[Recorded data]
━━━━━━━━━━━━━━━━━━━━
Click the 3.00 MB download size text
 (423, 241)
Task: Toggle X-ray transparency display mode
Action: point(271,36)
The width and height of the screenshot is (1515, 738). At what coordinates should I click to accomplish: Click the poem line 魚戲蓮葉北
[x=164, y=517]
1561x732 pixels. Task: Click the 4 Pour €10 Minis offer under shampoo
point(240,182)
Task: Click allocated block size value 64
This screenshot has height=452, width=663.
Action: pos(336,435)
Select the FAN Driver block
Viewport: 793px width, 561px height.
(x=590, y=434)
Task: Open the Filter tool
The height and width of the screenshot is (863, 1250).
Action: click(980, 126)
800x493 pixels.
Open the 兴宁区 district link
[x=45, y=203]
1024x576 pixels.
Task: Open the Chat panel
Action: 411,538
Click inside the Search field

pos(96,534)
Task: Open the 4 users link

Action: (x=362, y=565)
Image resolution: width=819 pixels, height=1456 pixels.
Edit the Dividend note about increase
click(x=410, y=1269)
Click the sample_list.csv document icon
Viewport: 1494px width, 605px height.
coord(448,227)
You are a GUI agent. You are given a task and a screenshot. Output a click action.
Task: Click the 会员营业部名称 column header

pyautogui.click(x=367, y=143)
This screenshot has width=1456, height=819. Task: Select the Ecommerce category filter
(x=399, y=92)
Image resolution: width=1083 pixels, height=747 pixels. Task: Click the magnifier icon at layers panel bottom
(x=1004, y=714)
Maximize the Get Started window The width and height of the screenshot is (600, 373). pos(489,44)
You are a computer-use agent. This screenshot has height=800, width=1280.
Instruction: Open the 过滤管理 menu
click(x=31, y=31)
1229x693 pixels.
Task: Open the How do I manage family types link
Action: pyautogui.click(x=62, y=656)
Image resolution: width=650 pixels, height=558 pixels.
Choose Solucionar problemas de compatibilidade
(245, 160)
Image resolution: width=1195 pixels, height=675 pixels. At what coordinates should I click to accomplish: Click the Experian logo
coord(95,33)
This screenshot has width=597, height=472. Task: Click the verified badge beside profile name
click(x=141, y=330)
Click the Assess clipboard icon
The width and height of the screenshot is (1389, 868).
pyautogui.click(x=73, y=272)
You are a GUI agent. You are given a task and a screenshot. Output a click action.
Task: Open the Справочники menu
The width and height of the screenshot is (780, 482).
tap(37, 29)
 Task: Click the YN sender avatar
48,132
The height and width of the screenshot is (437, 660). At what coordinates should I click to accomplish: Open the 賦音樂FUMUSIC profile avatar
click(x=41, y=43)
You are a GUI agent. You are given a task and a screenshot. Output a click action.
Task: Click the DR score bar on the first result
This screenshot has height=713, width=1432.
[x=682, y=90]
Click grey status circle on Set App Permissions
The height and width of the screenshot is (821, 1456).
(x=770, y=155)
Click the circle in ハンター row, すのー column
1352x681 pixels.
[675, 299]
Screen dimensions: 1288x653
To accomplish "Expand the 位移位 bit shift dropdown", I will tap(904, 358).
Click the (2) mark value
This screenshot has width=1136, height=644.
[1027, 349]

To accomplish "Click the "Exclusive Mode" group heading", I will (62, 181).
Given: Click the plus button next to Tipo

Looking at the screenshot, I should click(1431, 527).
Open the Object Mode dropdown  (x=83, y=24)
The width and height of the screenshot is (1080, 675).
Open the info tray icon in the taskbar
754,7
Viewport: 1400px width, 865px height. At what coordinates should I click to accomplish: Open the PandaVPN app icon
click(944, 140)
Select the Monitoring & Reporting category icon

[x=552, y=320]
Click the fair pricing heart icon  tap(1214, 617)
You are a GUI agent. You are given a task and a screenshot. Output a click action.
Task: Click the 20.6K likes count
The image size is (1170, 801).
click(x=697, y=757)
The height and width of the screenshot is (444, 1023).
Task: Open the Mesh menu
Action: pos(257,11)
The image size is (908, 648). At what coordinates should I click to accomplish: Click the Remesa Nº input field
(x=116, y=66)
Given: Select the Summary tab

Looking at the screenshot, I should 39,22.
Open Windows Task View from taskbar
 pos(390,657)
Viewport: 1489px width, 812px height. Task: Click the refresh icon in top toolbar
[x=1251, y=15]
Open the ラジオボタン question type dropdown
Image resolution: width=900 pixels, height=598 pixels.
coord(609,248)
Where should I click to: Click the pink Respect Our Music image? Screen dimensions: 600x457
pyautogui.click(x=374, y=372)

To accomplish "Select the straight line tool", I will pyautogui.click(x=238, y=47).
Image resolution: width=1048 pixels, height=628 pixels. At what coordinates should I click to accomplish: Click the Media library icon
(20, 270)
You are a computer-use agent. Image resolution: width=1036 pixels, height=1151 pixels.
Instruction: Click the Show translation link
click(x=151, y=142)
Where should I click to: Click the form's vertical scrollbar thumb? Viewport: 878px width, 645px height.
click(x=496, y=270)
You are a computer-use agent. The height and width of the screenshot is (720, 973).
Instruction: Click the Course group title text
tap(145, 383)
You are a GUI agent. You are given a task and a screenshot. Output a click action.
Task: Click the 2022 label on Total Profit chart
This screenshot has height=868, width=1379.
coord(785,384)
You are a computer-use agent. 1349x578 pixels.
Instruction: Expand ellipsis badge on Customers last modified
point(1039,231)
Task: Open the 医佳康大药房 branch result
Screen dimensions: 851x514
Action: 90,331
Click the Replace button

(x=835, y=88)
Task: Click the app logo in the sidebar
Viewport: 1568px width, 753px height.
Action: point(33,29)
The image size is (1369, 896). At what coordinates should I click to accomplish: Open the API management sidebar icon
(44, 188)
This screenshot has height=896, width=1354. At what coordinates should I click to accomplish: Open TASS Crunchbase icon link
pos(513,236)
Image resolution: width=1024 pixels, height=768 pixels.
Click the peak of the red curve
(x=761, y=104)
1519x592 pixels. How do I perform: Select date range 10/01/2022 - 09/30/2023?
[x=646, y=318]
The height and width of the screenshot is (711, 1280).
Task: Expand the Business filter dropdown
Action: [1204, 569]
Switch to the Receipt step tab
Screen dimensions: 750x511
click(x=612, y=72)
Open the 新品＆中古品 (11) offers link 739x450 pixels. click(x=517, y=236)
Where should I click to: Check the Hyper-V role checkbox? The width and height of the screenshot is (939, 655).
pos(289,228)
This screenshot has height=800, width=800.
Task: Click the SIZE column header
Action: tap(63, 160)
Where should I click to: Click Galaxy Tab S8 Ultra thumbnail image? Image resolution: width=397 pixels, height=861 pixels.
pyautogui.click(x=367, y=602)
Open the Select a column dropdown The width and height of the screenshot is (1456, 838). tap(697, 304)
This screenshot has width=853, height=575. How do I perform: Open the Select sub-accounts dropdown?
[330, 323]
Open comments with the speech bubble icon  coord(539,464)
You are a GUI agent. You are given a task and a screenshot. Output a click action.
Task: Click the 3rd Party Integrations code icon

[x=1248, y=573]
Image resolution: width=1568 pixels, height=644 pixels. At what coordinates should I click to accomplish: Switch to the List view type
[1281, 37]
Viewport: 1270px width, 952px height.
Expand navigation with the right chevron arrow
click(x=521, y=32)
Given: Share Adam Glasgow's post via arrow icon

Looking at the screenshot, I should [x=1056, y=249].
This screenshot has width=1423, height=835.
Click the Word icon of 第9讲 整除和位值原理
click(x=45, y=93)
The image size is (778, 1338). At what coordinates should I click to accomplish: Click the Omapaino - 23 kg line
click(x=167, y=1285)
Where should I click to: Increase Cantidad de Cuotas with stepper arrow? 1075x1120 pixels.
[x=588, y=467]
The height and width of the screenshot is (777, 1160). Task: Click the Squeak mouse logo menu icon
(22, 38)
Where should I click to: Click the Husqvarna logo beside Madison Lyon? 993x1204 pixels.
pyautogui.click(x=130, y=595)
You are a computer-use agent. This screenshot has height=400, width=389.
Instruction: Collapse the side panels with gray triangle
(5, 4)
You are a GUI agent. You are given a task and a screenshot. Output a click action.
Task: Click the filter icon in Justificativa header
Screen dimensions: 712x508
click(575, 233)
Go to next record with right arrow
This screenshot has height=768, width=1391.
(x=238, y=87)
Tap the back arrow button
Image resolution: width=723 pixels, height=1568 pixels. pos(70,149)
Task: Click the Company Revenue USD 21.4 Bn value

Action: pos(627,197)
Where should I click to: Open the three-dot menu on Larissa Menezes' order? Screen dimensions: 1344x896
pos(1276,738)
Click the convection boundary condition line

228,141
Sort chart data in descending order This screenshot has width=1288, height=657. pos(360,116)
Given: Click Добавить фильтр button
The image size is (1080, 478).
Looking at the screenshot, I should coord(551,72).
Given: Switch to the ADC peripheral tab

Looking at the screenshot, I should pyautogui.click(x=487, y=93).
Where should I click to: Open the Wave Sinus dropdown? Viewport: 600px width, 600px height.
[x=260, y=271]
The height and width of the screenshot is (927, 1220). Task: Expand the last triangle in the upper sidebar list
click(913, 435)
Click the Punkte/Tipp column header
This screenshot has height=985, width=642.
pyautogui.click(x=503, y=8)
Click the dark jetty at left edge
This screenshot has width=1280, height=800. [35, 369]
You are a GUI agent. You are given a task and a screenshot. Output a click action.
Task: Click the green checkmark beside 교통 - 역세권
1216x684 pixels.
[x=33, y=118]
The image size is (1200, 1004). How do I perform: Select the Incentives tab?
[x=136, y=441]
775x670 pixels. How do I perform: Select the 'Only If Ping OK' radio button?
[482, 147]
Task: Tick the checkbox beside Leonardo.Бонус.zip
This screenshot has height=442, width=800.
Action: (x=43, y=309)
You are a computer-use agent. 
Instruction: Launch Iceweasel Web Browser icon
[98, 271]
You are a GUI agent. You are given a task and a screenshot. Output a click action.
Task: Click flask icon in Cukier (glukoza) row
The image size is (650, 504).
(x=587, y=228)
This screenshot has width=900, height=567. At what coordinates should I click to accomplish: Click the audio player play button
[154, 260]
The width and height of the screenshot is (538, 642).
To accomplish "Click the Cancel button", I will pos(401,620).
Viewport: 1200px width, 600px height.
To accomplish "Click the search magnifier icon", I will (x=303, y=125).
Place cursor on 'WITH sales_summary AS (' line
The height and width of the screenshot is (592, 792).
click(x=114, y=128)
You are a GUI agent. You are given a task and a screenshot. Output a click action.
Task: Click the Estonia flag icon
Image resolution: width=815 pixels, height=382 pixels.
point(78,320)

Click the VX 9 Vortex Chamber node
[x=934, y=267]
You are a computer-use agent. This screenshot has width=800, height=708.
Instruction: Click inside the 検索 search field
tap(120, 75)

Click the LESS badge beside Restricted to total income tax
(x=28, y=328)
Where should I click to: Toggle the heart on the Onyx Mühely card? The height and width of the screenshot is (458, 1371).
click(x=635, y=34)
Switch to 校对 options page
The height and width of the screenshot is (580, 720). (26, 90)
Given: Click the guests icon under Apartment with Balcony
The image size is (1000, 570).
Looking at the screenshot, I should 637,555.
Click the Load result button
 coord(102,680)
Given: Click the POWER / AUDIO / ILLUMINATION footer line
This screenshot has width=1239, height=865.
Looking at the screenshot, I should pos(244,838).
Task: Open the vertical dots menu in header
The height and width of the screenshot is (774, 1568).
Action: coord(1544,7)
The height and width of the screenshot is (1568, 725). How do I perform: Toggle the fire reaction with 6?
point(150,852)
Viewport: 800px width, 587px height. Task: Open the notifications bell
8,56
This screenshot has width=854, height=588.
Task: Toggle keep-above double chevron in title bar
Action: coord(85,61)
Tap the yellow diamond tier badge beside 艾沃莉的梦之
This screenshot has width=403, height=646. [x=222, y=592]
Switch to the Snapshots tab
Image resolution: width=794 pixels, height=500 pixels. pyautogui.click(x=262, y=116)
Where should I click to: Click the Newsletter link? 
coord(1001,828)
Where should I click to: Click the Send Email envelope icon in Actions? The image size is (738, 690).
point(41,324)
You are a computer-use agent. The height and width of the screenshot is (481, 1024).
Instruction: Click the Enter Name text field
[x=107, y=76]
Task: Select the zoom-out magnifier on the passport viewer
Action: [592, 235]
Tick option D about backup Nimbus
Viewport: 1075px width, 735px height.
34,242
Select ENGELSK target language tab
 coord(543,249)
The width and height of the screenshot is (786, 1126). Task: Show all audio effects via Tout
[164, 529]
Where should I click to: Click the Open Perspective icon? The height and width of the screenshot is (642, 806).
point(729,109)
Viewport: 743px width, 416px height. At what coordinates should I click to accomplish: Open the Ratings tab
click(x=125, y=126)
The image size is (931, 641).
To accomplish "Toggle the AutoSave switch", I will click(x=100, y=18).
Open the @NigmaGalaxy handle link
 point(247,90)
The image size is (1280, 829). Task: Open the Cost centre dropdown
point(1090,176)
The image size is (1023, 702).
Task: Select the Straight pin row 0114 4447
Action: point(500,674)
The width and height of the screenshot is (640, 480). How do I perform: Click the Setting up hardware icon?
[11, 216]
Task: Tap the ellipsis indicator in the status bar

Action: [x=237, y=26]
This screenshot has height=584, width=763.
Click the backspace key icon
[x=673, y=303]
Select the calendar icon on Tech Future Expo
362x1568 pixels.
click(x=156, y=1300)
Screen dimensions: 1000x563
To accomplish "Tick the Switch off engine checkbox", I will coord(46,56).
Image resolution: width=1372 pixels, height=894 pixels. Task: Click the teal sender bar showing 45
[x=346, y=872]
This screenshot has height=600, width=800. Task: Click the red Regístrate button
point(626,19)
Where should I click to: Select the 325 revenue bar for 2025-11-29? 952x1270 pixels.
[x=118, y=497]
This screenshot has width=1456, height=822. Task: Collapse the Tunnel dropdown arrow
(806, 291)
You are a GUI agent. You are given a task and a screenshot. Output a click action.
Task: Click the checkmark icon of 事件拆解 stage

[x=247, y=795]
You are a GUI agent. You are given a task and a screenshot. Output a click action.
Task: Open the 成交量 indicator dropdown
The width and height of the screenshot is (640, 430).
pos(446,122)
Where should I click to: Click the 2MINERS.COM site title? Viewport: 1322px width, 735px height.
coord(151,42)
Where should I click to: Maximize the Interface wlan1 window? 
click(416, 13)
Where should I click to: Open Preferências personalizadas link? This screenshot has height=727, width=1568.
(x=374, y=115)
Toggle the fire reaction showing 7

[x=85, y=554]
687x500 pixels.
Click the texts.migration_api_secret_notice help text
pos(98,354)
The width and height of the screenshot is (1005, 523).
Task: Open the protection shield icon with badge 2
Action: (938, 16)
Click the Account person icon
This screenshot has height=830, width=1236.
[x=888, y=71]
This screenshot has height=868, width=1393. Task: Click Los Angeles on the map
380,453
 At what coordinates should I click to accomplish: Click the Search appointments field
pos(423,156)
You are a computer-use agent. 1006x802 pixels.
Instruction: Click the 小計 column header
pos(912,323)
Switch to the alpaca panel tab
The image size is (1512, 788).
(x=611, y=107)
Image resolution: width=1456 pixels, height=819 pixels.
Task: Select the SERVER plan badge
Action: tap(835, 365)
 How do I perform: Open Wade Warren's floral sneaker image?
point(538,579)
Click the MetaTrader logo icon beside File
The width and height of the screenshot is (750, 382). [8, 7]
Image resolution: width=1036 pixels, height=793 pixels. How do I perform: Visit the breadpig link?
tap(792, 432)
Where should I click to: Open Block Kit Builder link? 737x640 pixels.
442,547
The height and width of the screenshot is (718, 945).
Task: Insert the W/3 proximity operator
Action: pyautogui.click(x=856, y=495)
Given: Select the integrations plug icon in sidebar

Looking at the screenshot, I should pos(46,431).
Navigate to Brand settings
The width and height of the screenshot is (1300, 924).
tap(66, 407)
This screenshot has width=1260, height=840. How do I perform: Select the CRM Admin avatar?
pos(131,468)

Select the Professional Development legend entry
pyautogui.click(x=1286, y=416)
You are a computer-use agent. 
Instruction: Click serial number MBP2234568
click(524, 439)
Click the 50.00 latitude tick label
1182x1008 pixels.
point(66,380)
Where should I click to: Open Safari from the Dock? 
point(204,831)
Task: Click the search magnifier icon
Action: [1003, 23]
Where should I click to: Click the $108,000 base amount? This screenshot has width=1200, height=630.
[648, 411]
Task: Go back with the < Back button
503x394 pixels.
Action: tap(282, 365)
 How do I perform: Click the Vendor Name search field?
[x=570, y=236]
━━━━━━━━━━━━━━━━━━━━
# [Problem to solve]
Would you please repeat exactly the lines above, starting at the line with "Viewport: 1400px width, 865px" and stopping at the line with "Task: Click the 20.6K likes count", both included?

# [Task output]
Viewport: 1400px width, 865px height. At what coordinates should I click to accomplish: Open the PandaVPN app icon
click(944, 140)
Select the Monitoring & Reporting category icon

[x=552, y=320]
Click the fair pricing heart icon  tap(1214, 617)
You are a GUI agent. You are given a task and a screenshot. Output a click action.
Task: Click the 20.6K likes count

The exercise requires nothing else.